No, I’m talking about the die hard fans. The ones who have deified Bernie practically to the level of the Second Coming. Here comes Bernie Sanders, our Lord and Savior, descending from the mountaintops of Vermont! Wielding pen and paper, he’ll fight the establishment at every turn! Where establishment = exactly every part of politics working against Bernie Sanders.

To these people, the idea that Hillary won because a large percentage of voters agreed with her platform is ridiculous. Instead, they’d prefer to believe Hillary bought all her votes, as if everyone who voted for her was a mindless drone or sheep. Because she’s establishment, and establishment is evil. Establishment is the bane of our existence. They are the Enemy, they hold all the keys. Whoever the establishment backs wins, which is why the two nominees are Hillary Clinton and Jeb Bush. YEP. THAT IS DEFINITELY WHAT HAPPENED.

Believing the system is corrupt is fine. Wanting to decrease money’s influence in politics is an admirable goal. Voting for a candidate you believe in is the whole point of democracy.
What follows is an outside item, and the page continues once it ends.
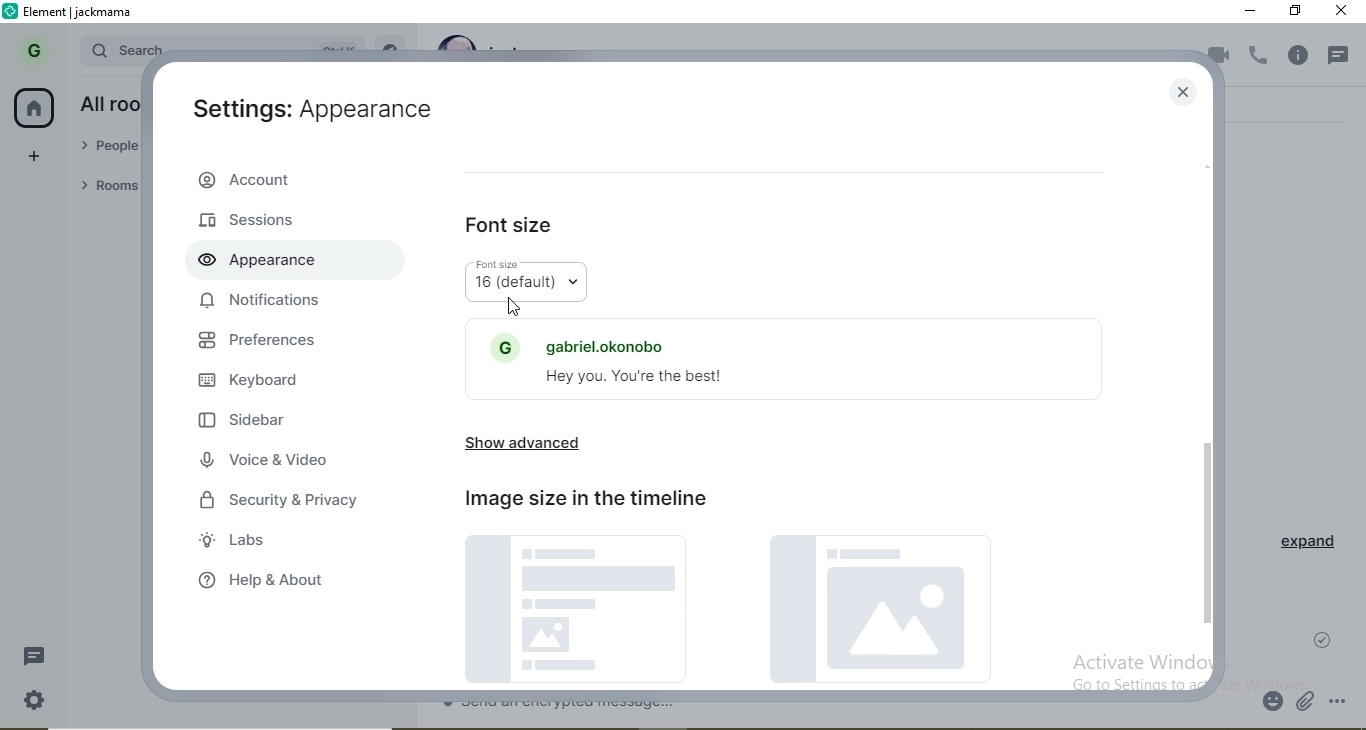  Describe the element at coordinates (125, 47) in the screenshot. I see `search bar` at that location.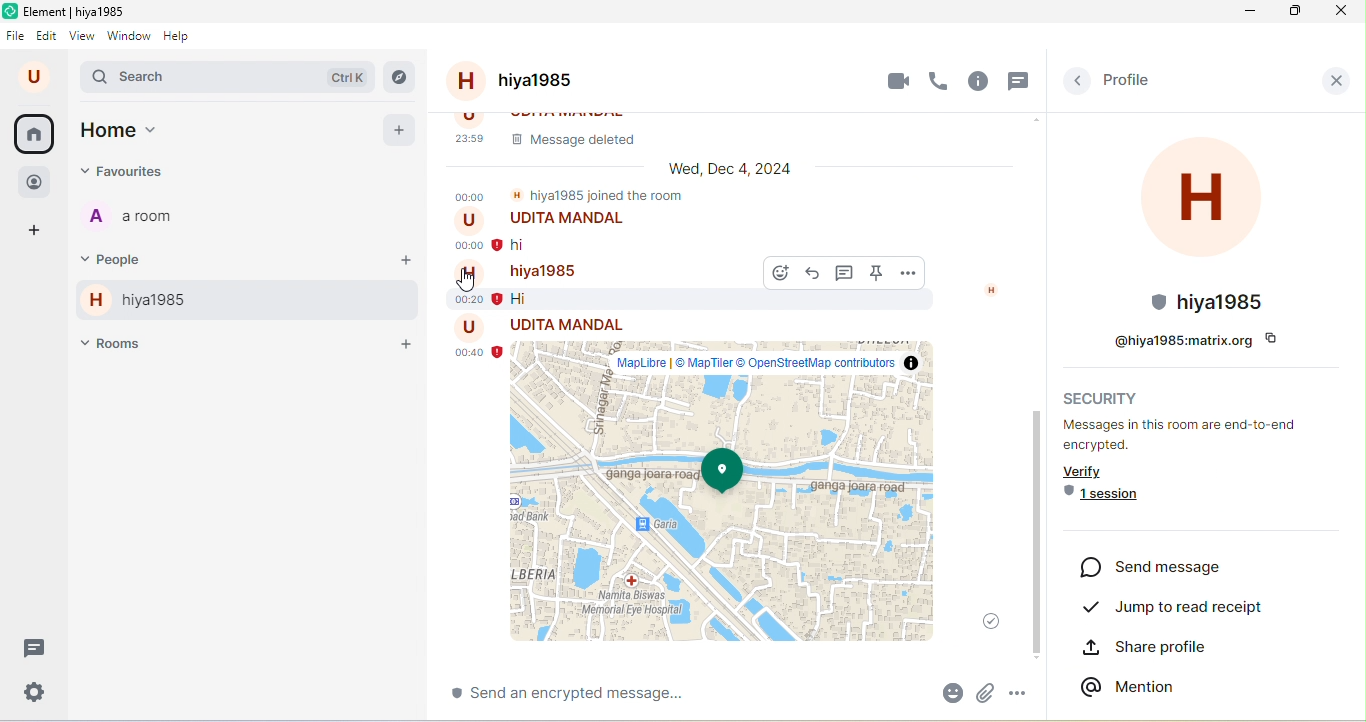 This screenshot has width=1366, height=722. Describe the element at coordinates (464, 283) in the screenshot. I see `cursor` at that location.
And grieving when a candidate loses just shows how much you cared about electing the person you believed would make the world a better place.

But if you’re going to revel in tribalism, if you’re going to shift the boundaries whenever it lets you avoid getting mad about something you like, or if you’re going to decide someone’s intelligence based on which candidate they like, I will find it very hard to respect you. I will find it very hard to tolerate you. If you refuse to be civil in debates, I will ignore you.

In contrast, if you understand that people are messy, political beliefs are a maze of dead ends, and arguments where people respect each other are doable, then holy shit, we should keep in touch.

If you can’t do that? Well, then no. We shouldn’t keep in touch. It’s not worth my time, and you’ll find plenty of people to get mad at instead of me.

Oh, and if you make a conspiracy video with horrible justification, I’ll feel free to laugh at you. It’s not nice, in fact it’s downright mean, but I find it a hell of a lot easier than thinking about a world where people will believe something because an eight minute video pandered to them in the right way.